ただ、その後建設に向けた具体的な動きはほとんどありませんでした。2010年代になり、整備新幹線の完成が視野に入ってくると、ようやく沿線自治体に整備新幹線への格上げを狙った動きがみられはじめます。2013年には沿線自治体で構成する山陰縦貫・超高速鉄道整備推進市町村会議が発足。
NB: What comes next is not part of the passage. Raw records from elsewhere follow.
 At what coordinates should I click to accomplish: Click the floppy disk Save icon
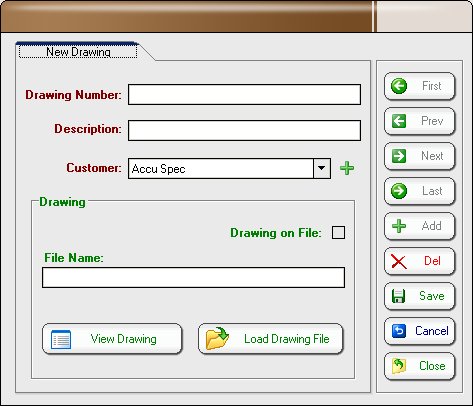[x=398, y=296]
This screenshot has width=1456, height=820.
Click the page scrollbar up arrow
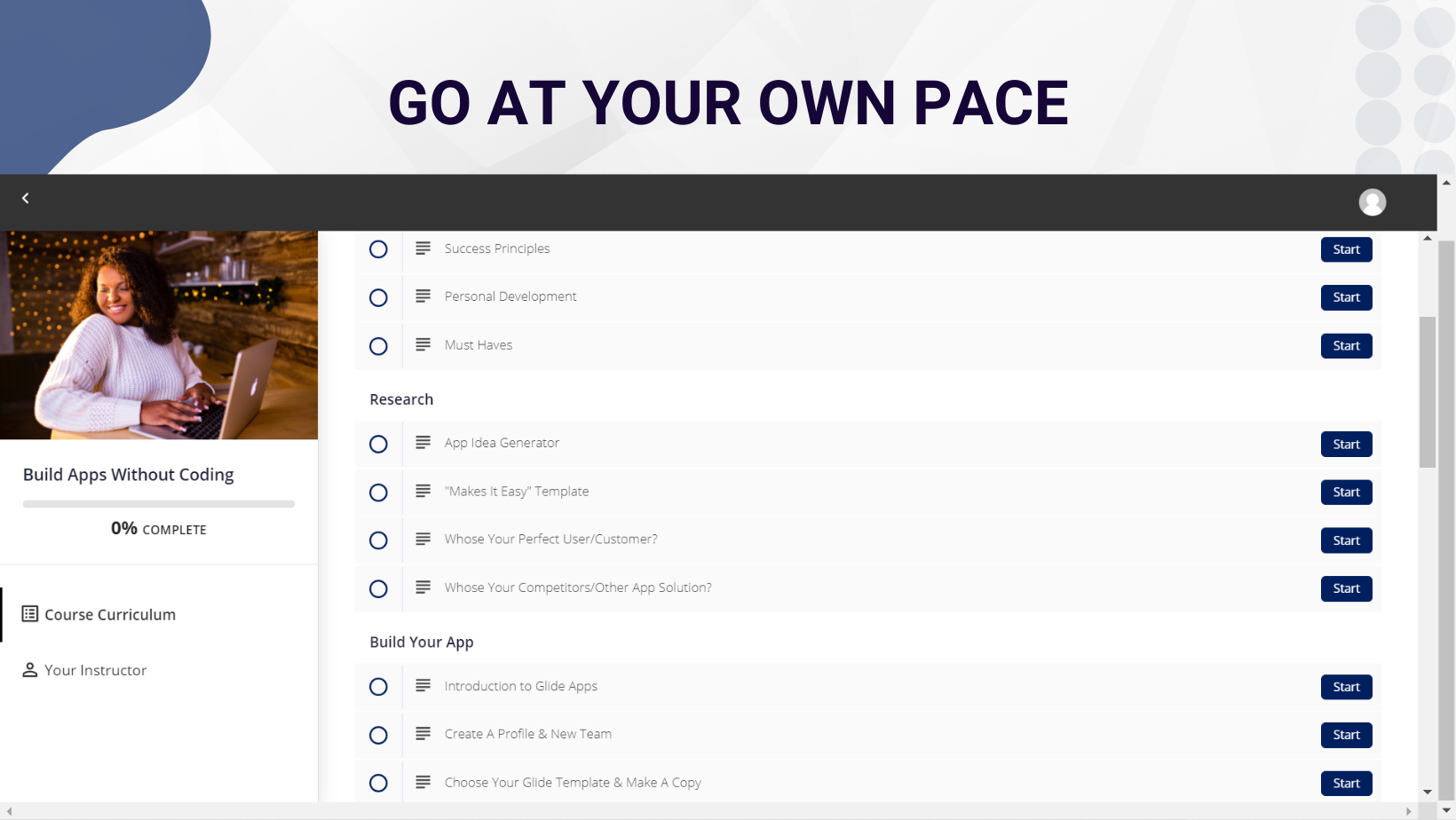click(x=1446, y=183)
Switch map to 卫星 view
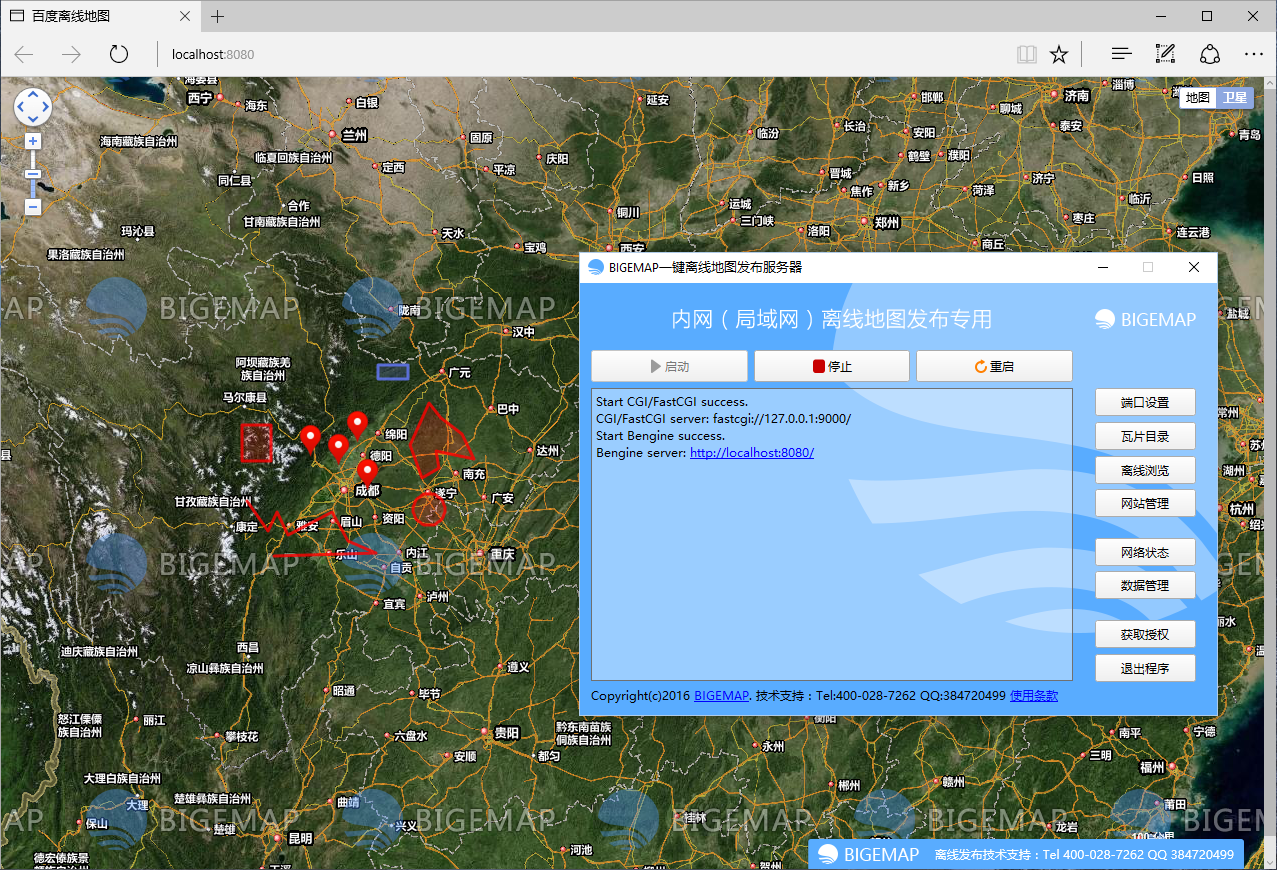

新幹線整備へ向けての調査を実施するなど、建設運動を開始しました。

その後は、毎年会合を実施したり、陳情をおこなっていますが、建設へ向けた具体的な進捗はありません。


 

山陰新幹線のデータ

山陰新幹線データ
営業構想事業者 JR西日本
整備構想事業者 鉄道・運輸機構
路線名 山陰新幹線
区間・駅 大阪市~鳥取市~松江市~下関市
距離 約550km
想定輸送密度
総事業費
費用便益比
累積資金収支黒字転換年
種別 第一種鉄道事業
種類 新幹線鉄道
軌間 1,435mm
電化方式 交流25,000V
単線・複線 未定
開業予定時期 未定
備考 全国新幹線整備法

山陰新幹線の今後の見通し

山陰新幹線の総延長は約550km。新幹線の基本計画路線では、羽越新幹線に次ぐ長さです。ただ、羽越新幹線が上越・北陸新幹線との共用区間が部分開業しているのと比べて、山陰新幹線の開業区間はゼロ。したがって、未開業の新幹線基本計画路線として、山陰新幹線は最長距離となります。

推進市町村会議では、建設費がかかりすぎる大阪近郊を北陸新幹線と共用することで建設せずに済ませ、小浜市付近から舞鶴市、豊岡市、鳥取市へと向かうルートをたどることを想定。単線区間を容認し、ミニ新幹線も活用するという現実策を提案しています。

また、米子・松江エリアでは、東小浜ルートは迂遠です。そのため、山陰新幹線よりは中国横断新幹線(伯備新幹線)の誘致に力を入れることになるでしょう。したがって、山陰新幹線を本当に作るとしても、まずは東小浜~鳥取間となります。

東小浜~鳥取に限っても、全線フル規格で作るとなると1兆円規模の建設費が見込まれます。一方、費用を節約してミニ新幹線にしても速度向上効果は限られます。どちらも費用対効果が悪そうで、効果的に整備する方法が思い浮かばず、事業着手は当面難しいというほかありません。